**Work instructions:** What lines of the data include the string "window"? Copy them all.

(Stored records)
········

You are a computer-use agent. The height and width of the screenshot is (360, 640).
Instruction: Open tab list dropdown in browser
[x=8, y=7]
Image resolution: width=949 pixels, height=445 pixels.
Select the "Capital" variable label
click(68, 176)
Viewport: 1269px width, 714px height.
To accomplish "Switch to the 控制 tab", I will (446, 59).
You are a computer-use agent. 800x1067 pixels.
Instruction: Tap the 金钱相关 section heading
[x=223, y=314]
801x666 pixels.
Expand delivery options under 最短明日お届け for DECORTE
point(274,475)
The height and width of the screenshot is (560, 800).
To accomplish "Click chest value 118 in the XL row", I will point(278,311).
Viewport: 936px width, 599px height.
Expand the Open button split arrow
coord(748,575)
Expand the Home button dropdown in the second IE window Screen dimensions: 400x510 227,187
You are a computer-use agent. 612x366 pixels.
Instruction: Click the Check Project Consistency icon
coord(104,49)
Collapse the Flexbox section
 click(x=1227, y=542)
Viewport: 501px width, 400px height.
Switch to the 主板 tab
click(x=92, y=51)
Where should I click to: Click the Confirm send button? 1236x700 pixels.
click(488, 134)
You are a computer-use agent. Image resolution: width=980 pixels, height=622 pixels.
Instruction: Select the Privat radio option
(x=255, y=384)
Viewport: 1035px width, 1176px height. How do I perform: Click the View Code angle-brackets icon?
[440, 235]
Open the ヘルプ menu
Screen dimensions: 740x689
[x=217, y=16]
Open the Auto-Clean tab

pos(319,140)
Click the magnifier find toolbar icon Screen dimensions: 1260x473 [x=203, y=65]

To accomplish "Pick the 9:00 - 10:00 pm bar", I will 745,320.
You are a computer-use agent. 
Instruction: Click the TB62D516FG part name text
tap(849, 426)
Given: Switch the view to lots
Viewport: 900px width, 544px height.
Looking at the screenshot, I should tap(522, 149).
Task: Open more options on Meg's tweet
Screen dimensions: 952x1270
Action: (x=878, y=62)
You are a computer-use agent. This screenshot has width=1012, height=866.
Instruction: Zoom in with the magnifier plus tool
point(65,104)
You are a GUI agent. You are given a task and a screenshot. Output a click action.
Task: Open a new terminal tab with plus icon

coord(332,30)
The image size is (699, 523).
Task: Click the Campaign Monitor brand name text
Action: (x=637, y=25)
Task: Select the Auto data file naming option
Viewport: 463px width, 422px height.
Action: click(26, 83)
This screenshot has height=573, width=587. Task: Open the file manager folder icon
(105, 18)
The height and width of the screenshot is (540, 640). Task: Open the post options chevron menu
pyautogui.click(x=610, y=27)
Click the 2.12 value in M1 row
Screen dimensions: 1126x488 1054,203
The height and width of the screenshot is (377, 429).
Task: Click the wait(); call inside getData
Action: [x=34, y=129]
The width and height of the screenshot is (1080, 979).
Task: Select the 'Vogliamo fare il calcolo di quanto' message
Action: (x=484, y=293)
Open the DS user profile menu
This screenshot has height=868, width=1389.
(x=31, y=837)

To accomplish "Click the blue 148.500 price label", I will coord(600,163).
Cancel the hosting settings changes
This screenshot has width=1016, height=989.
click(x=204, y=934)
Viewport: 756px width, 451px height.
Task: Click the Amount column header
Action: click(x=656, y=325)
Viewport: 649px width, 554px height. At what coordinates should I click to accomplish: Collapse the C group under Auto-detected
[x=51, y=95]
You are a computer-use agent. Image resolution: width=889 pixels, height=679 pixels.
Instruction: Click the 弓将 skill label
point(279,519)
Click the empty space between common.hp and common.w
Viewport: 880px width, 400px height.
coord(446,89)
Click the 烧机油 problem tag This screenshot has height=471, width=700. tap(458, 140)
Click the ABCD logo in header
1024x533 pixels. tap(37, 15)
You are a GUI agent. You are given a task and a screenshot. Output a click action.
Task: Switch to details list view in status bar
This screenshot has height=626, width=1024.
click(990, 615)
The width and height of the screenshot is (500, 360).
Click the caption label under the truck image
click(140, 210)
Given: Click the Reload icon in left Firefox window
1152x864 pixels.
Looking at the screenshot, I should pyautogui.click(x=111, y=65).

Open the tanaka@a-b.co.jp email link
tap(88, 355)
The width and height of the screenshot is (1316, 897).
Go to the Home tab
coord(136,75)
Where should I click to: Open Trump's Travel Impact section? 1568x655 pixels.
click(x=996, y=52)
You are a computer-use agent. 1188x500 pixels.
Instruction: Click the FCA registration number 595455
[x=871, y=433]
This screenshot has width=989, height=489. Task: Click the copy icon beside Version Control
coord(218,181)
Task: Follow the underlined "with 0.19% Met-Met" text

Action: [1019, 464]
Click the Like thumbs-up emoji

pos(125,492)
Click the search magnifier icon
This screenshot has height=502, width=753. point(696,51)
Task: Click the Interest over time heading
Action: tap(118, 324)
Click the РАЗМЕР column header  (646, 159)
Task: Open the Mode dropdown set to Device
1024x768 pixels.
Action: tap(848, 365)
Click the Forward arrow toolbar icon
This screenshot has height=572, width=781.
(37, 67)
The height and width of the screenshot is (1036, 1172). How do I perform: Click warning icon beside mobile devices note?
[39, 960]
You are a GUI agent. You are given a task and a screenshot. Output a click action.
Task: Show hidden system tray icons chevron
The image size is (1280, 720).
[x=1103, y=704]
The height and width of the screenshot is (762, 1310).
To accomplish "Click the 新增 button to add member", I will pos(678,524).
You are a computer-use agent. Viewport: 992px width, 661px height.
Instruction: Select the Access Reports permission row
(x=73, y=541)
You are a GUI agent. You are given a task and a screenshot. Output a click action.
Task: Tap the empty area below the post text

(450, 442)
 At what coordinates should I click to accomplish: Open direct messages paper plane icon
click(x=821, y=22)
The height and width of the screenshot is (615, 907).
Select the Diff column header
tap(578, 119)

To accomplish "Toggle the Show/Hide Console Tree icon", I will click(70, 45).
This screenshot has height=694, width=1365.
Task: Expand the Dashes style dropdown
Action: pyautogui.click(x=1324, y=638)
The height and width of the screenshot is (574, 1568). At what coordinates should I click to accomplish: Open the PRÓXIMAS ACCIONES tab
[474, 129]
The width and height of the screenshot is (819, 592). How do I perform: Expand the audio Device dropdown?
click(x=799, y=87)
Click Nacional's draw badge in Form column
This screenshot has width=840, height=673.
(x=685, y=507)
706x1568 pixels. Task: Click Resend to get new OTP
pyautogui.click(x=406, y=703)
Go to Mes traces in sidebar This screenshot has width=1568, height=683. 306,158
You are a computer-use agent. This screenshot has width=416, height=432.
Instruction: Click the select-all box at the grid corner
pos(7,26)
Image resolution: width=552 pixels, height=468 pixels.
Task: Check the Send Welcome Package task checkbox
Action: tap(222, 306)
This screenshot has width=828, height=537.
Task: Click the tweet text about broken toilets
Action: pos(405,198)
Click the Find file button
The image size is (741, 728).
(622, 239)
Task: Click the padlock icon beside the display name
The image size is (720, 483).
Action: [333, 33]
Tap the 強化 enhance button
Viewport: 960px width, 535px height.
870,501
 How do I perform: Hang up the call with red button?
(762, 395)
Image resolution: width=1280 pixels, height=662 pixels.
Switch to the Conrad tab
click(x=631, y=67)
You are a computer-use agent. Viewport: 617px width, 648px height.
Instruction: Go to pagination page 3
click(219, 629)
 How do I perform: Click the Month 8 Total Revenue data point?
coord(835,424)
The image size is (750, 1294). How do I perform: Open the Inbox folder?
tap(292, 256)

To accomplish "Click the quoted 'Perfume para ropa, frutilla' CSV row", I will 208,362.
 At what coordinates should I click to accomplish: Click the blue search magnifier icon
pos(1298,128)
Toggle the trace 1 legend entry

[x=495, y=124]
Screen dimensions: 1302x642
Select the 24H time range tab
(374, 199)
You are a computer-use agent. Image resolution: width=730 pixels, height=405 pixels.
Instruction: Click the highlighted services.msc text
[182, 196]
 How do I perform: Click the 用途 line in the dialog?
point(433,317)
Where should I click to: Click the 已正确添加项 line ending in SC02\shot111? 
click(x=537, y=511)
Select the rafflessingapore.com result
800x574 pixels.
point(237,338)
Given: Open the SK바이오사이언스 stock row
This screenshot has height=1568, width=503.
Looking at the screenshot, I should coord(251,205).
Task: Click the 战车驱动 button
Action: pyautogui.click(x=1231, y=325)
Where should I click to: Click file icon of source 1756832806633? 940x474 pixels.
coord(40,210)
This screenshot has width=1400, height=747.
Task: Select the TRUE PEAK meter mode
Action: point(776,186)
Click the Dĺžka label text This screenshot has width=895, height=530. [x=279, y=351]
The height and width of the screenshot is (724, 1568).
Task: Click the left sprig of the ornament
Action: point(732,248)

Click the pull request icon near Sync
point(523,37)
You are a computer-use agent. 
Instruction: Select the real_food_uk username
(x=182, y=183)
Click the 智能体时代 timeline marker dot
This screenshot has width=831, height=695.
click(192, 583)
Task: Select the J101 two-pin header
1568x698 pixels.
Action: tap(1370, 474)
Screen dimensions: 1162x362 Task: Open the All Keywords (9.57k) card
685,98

········

**Task output:**
Expand the Home button dropdown in the second IE window Screen dimensions: 400x510 227,187
Given: Click the Reload icon in left Firefox window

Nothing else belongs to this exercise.